Ternary Heapsort

Ternary heapsort replaces the binary heap with a ternary heap, where each node has up to three children instead of two. This reduces the height of the heap, which can reduce the number of levels traversed during heap operations.

The tradeoff is that each step may require more comparisons to select the largest child.

Problem

Given an array $A$ of length $n$ , reorder it such that:

A[0] \le A[1] \le \dots \le A[n-1]

Idea

In a ternary heap, the children of node $i$ are:

3i + 1,\quad 3i + 2,\quad 3i + 3

This reduces the height of the heap to:

O(\log_3 n)

which is smaller than the binary heap height:

O(\log_2 n)

Algorithm

ternary_heapsort(A):
    build_ternary_heap(A)

    for i from n - 1 down to 1:
        swap A[0] and A[i]
        heapify(A, 0, i)

Heap construction:

build_ternary_heap(A):
    for i from floor((n - 2) / 3) down to 0:
        heapify(A, i, n)

Heapify:

heapify(A, i, size):
    largest = i

    c1 = 3*i + 1
    c2 = 3*i + 2
    c3 = 3*i + 3

    if c1 < size and A[c1] > A[largest]:
        largest = c1
    if c2 < size and A[c2] > A[largest]:
        largest = c2
    if c3 < size and A[c3] > A[largest]:
        largest = c3

    if largest != i:
        swap A[i] and A[largest]
        heapify(A, largest, size)

Example

Let:

A = [4, 9, 7, 1, 3, 6, 2]

Construct a ternary heap:

[9, 4, 7, 1, 3, 6, 2]

Then repeatedly extract the maximum and restore the heap until sorted.

Correctness

The heap property ensures that every parent node is greater than or equal to its children. The root is therefore the maximum element. Swapping it with the last element places it in its correct position. Repeating this process produces a sorted array.

Complexity

metric	value
build heap	$O(n)$
extraction	$O(n \log n)$

Height:

O(\log_3 n)

Each heapify step examines up to three children, so comparisons per level increase slightly.

Total complexity remains:

O(n \log n)

Properties

property	value
stable	no
in-place	yes
branching factor	3
height	lower than binary heap
comparisons per level	higher

Notes

Ternary heapsort trades fewer levels for more comparisons at each level. In practice, performance depends on hardware and data patterns. Binary heaps are more common, but higher arity heaps can perform better in some environments.
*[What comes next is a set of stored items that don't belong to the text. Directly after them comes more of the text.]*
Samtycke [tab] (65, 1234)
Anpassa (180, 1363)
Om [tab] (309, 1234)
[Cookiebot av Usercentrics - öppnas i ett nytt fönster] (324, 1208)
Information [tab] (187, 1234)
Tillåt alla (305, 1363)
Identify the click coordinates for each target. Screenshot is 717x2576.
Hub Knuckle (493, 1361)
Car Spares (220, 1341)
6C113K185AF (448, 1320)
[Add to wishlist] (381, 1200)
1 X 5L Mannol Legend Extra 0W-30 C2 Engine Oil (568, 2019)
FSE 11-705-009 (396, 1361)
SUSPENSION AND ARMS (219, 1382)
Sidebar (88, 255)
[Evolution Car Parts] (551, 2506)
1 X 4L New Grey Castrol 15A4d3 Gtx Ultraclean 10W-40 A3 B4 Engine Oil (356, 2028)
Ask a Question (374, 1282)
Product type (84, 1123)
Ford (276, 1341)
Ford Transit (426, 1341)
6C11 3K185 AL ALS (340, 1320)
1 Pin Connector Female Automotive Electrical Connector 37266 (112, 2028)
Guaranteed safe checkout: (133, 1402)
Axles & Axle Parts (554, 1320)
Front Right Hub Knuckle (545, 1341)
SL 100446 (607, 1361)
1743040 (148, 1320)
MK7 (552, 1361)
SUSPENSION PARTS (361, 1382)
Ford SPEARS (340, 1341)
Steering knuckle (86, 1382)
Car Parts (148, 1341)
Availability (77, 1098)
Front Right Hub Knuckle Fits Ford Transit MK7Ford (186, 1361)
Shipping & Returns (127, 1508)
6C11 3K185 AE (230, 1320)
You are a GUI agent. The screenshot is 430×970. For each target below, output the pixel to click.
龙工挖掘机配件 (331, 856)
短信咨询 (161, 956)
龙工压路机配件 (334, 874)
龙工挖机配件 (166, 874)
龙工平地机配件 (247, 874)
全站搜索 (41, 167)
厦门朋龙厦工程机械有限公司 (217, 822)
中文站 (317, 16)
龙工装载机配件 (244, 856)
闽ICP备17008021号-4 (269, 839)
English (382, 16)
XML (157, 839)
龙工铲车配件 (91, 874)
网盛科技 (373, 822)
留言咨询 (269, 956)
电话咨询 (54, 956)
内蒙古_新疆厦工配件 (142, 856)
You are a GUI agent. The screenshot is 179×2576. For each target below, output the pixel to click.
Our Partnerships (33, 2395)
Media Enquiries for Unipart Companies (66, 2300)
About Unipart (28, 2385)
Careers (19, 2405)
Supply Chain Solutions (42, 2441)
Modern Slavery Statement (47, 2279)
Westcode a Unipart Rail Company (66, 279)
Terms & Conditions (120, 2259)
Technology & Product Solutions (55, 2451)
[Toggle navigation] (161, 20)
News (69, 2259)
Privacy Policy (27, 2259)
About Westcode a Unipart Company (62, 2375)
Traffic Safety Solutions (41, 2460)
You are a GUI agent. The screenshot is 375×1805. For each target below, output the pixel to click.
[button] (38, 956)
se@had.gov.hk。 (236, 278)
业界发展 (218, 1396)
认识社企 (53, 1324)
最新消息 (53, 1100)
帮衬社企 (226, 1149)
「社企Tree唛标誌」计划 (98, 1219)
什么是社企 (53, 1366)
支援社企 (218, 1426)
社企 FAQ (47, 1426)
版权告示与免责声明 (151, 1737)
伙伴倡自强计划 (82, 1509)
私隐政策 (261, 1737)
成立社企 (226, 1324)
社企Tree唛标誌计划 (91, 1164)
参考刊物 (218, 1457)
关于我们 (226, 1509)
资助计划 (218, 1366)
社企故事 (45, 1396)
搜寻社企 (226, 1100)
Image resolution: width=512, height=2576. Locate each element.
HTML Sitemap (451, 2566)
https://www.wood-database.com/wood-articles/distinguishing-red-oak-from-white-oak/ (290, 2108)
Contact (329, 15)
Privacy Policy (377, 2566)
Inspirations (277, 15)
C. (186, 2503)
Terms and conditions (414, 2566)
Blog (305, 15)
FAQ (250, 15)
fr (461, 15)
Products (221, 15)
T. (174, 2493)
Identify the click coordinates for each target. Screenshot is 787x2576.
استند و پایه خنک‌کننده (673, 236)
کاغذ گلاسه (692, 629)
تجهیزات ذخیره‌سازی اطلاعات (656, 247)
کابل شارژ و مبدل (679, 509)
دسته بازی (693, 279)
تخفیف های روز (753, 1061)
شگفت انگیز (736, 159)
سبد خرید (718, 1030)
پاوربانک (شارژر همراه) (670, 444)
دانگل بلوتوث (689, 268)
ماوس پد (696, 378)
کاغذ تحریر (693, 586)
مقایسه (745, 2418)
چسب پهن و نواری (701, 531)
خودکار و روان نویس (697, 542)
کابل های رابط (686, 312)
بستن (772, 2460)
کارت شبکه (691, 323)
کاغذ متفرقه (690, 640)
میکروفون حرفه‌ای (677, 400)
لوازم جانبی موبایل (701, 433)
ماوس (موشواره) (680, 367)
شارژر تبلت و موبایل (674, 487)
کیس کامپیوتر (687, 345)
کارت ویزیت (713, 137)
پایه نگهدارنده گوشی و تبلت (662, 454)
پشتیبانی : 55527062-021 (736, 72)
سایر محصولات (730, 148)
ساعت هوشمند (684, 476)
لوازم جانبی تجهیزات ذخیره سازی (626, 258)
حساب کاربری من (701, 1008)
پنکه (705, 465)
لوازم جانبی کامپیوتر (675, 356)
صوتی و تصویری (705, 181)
This idea generalizes to $d$ -ary heaps, where each node has $d$ children.

Implementation

def ternary_heapsort(a):
    n = len(a)

    def heapify(i, size):
        largest = i
        c1 = 3 * i + 1
        c2 = 3 * i + 2
        c3 = 3 * i + 3

        if c1 < size and a[c1] > a[largest]:
            largest = c1
        if c2 < size and a[c2] > a[largest]:
            largest = c2
        if c3 < size and a[c3] > a[largest]:
            largest = c3

        if largest != i:
            a[i], a[largest] = a[largest], a[i]
            heapify(largest, size)

    for i in range((n - 2) // 3, -1, -1):
        heapify(i, n)

    for i in range(n - 1, 0, -1):
        a[0], a[i] = a[i], a[0]
        heapify(0, i)

    return a

func TernaryHeapSort(a []int) {
	n := len(a)

	var heapify func(int, int)
	heapify = func(i, size int) {
		largest := i

		c1 := 3*i + 1
		c2 := 3*i + 2
		c3 := 3*i + 3

		if c1 < size && a[c1] > a[largest] {
			largest = c1
		}
		if c2 < size && a[c2] > a[largest] {
			largest = c2
		}
		if c3 < size && a[c3] > a[largest] {
			largest = c3
		}

		if largest != i {
			a[i], a[largest] = a[largest], a[i]
			heapify(largest, size)
		}
	}

	for i := (n - 2) / 3; i >= 0; i-- {
		heapify(i, n)
	}

	for i := n - 1; i > 0; i-- {
		a[0], a[i] = a[i], a[0]
		heapify(0, i)
	}
}